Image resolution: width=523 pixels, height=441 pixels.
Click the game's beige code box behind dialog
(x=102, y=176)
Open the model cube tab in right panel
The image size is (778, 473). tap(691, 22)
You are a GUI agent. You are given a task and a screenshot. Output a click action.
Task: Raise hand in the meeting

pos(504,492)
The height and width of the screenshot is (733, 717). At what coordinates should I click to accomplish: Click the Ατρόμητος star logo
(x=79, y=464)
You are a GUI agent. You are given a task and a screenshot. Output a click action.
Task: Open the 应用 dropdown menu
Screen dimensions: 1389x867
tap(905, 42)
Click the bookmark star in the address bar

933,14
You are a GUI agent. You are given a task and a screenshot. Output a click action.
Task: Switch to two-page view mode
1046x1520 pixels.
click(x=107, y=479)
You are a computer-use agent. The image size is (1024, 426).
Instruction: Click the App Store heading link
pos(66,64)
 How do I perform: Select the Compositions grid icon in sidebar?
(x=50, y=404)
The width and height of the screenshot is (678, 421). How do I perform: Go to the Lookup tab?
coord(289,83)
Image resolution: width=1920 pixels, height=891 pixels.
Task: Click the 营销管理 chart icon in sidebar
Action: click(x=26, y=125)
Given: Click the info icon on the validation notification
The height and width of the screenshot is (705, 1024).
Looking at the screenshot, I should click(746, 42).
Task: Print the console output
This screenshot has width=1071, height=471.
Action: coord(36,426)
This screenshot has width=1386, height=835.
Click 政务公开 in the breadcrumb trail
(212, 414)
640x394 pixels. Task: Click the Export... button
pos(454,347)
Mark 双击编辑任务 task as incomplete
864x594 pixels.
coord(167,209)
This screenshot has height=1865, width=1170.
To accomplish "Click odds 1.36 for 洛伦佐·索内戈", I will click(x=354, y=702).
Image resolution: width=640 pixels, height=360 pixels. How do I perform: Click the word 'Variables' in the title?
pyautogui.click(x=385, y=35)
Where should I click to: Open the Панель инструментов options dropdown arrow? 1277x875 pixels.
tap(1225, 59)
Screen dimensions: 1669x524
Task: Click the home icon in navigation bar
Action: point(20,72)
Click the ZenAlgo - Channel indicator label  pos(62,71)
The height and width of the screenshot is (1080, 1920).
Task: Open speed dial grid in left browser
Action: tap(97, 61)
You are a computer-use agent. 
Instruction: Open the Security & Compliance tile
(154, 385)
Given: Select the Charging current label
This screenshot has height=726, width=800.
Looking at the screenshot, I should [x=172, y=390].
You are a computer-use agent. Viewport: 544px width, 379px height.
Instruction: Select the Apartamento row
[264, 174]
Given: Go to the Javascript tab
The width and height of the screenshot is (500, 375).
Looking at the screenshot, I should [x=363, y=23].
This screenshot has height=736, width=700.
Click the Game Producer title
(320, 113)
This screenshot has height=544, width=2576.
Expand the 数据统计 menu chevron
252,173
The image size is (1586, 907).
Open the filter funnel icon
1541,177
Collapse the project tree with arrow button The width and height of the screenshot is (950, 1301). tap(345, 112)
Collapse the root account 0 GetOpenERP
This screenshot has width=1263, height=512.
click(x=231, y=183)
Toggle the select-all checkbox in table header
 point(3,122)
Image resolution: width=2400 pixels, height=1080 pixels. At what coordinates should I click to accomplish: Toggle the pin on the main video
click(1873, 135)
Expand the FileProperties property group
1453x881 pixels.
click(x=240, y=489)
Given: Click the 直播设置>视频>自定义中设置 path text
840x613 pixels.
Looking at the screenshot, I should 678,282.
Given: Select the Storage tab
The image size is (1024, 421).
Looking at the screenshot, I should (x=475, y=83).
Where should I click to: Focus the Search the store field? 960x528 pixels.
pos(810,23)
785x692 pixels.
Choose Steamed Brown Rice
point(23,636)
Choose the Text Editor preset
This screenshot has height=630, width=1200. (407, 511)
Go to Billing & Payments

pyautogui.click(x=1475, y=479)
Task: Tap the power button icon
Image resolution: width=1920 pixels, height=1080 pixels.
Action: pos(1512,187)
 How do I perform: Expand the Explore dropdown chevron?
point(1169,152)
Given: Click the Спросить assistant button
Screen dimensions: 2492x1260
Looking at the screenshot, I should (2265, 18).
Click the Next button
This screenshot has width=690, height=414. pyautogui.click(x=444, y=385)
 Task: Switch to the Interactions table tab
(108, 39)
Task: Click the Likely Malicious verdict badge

::::

TO BE DONE: Rewrite the lines above, replacing every occurrence of "dropdown" with "drop-down" and leaving everything else unchanged.

OUTPUT:
Image resolution: width=523 pixels, height=441 pixels.
Click the game's beige code box behind dialog
(x=102, y=176)
Open the model cube tab in right panel
The image size is (778, 473). tap(691, 22)
You are a GUI agent. You are given a task and a screenshot. Output a click action.
Task: Raise hand in the meeting

pos(504,492)
The height and width of the screenshot is (733, 717). At what coordinates should I click to accomplish: Click the Ατρόμητος star logo
(x=79, y=464)
You are a GUI agent. You are given a task and a screenshot. Output a click action.
Task: Open the 应用 drop-down menu
Screen dimensions: 1389x867
tap(905, 42)
Click the bookmark star in the address bar

933,14
You are a GUI agent. You are given a task and a screenshot. Output a click action.
Task: Switch to two-page view mode
1046x1520 pixels.
click(x=107, y=479)
You are a computer-use agent. The image size is (1024, 426).
Instruction: Click the App Store heading link
pos(66,64)
 How do I perform: Select the Compositions grid icon in sidebar?
(x=50, y=404)
The width and height of the screenshot is (678, 421). How do I perform: Go to the Lookup tab?
coord(289,83)
Image resolution: width=1920 pixels, height=891 pixels.
Task: Click the 营销管理 chart icon in sidebar
Action: click(x=26, y=125)
Given: Click the info icon on the validation notification
The height and width of the screenshot is (705, 1024).
Looking at the screenshot, I should click(746, 42).
Task: Print the console output
This screenshot has width=1071, height=471.
Action: coord(36,426)
This screenshot has width=1386, height=835.
Click 政务公开 in the breadcrumb trail
(212, 414)
640x394 pixels. Task: Click the Export... button
pos(454,347)
Mark 双击编辑任务 task as incomplete
864x594 pixels.
coord(167,209)
This screenshot has height=1865, width=1170.
To accomplish "Click odds 1.36 for 洛伦佐·索内戈", I will click(x=354, y=702).
Image resolution: width=640 pixels, height=360 pixels. How do I perform: Click the word 'Variables' in the title?
pyautogui.click(x=385, y=35)
Where should I click to: Open the Панель инструментов options drop-down arrow? 1277x875 pixels.
tap(1225, 59)
Screen dimensions: 1669x524
Task: Click the home icon in navigation bar
Action: point(20,72)
Click the ZenAlgo - Channel indicator label  pos(62,71)
The height and width of the screenshot is (1080, 1920).
Task: Open speed dial grid in left browser
Action: tap(97, 61)
You are a computer-use agent. 
Instruction: Open the Security & Compliance tile
(154, 385)
Given: Select the Charging current label
This screenshot has height=726, width=800.
Looking at the screenshot, I should [x=172, y=390].
You are a computer-use agent. Viewport: 544px width, 379px height.
Instruction: Select the Apartamento row
[264, 174]
Given: Go to the Javascript tab
The width and height of the screenshot is (500, 375).
Looking at the screenshot, I should [x=363, y=23].
This screenshot has height=736, width=700.
Click the Game Producer title
(320, 113)
This screenshot has height=544, width=2576.
Expand the 数据统计 menu chevron
252,173
The image size is (1586, 907).
Open the filter funnel icon
1541,177
Collapse the project tree with arrow button The width and height of the screenshot is (950, 1301). tap(345, 112)
Collapse the root account 0 GetOpenERP
This screenshot has width=1263, height=512.
click(x=231, y=183)
Toggle the select-all checkbox in table header
 point(3,122)
Image resolution: width=2400 pixels, height=1080 pixels. At what coordinates should I click to accomplish: Toggle the pin on the main video
click(1873, 135)
Expand the FileProperties property group
1453x881 pixels.
click(x=240, y=489)
Given: Click the 直播设置>视频>自定义中设置 path text
840x613 pixels.
Looking at the screenshot, I should 678,282.
Given: Select the Storage tab
The image size is (1024, 421).
Looking at the screenshot, I should (x=475, y=83).
Where should I click to: Focus the Search the store field? 960x528 pixels.
pos(810,23)
785x692 pixels.
Choose Steamed Brown Rice
point(23,636)
Choose the Text Editor preset
This screenshot has height=630, width=1200. (407, 511)
Go to Billing & Payments

pyautogui.click(x=1475, y=479)
Task: Tap the power button icon
Image resolution: width=1920 pixels, height=1080 pixels.
Action: pos(1512,187)
 How do I perform: Expand the Explore drop-down chevron?
point(1169,152)
Given: Click the Спросить assistant button
Screen dimensions: 2492x1260
Looking at the screenshot, I should (2265, 18).
Click the Next button
This screenshot has width=690, height=414. pyautogui.click(x=444, y=385)
 Task: Switch to the Interactions table tab
(108, 39)
Task: Click the Likely Malicious verdict badge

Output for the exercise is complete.